[Intel-gfx] [PATCH v7] drm/i915: Slaughter the thundering i915_wait_request herd
Tvrtko Ursulin
tvrtko.ursulin at linux.intel.com
Tue Dec 8 06:03:39 PST 2015
On 08/12/15 10:44, Chris Wilson wrote:
> On Mon, Dec 07, 2015 at 03:08:28PM +0000, Tvrtko Ursulin wrote:
>>
>> Hi,
>>
>> On 03/12/15 16:22, Chris Wilson wrote:
>>> One particularly stressful scenario consists of many independent tasks
>>> all competing for GPU time and waiting upon the results (e.g. realtime
>>> transcoding of many, many streams). One bottleneck in particular is that
>>> each client waits on its own results, but every client is woken up after
>>> every batchbuffer - hence the thunder of hooves as then every client must
>>> do its heavyweight dance to read a coherent seqno to see if it is the
>>> lucky one.
>>>
>>> Ideally, we only want one client to wake up after the interrupt and
>>> check its request for completion. Since the requests must retire in
>>> order, we can select the first client on the oldest request to be woken.

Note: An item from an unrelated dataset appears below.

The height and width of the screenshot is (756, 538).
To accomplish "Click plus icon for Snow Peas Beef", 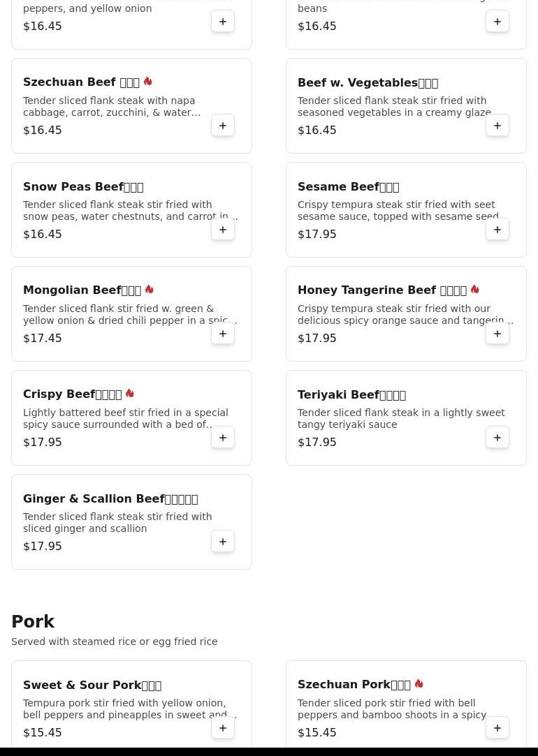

>>> Once that client has completed his wait, we can then wake up the
>>> next client and so on.
>>>
>>> v2: Convert from a kworker per engine into a dedicated kthread for the
>>> bottom-half.
>>> v3: Rename request members and tweak comments.
>>> v4: Use a per-engine spinlock in the breadcrumbs bottom-half.

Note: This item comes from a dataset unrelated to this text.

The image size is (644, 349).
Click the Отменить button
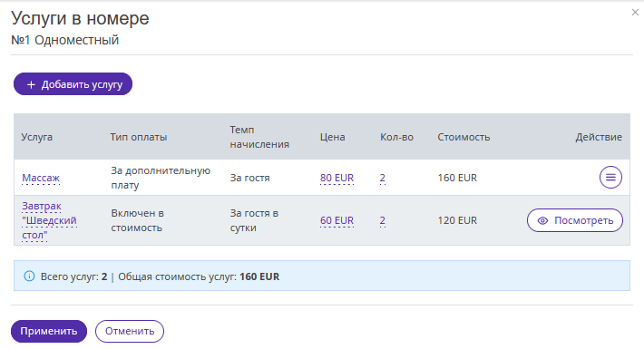(x=130, y=331)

>>> v5: Fix race in locklessly checking waiter status and kicking the task on
>>> adding a new waiter.
>>> v6: Fix deciding when to force the timer to hide missing interrupts.

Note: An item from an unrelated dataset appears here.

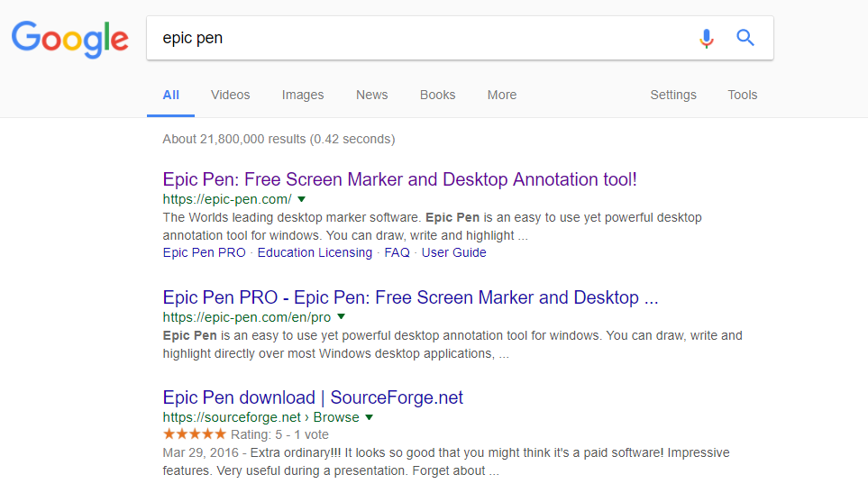Expand the epic-pen.com result dropdown arrow

(x=302, y=198)
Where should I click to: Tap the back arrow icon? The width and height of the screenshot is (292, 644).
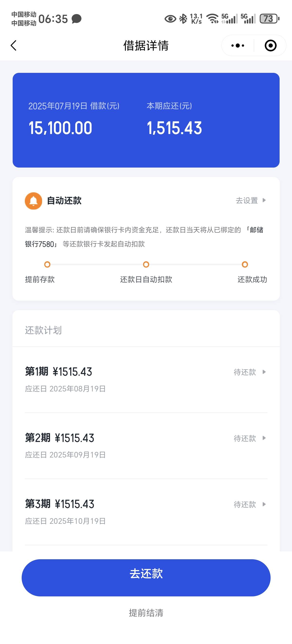point(14,46)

>>> v7: Move the bottom-half from the kthread to the first client process.
>>
>> I like the idea a lot so I'll make some comments even before you
>> post v9 or later. :)
>>
>>> Signed-off-by: Chris Wilson <chris at chris-wilson.co.uk>
>>> Cc: "Rogozhkin, Dmitry V" <dmitry.v.rogozhkin at intel.com>
>>> Cc: "Gong, Zhipeng" <zhipeng.gong at intel.com>
>>> Cc: Tvrtko Ursulin <tvrtko.ursulin at linux.intel.com>
>>> Cc: Dave Gordon <david.s.gordon at intel.com>
>>> ---
>>> drivers/gpu/drm/i915/Makefile | 1 +
>>> drivers/gpu/drm/i915/i915_debugfs.c | 2 +-
>>> drivers/gpu/drm/i915/i915_drv.h | 3 +-
>>> drivers/gpu/drm/i915/i915_gem.c | 108 ++++++-----------
>>> drivers/gpu/drm/i915/i915_gpu_error.c | 2 +-
>>> drivers/gpu/drm/i915/i915_irq.c | 17 +--
>>> drivers/gpu/drm/i915/intel_breadcrumbs.c | 197 +++++++++++++++++++++++++++++++
>>> drivers/gpu/drm/i915/intel_lrc.c | 5 +-
>>> drivers/gpu/drm/i915/intel_ringbuffer.c | 5 +-
>>> drivers/gpu/drm/i915/intel_ringbuffer.h | 47 +++++++-
>>> 10 files changed, 297 insertions(+), 90 deletions(-)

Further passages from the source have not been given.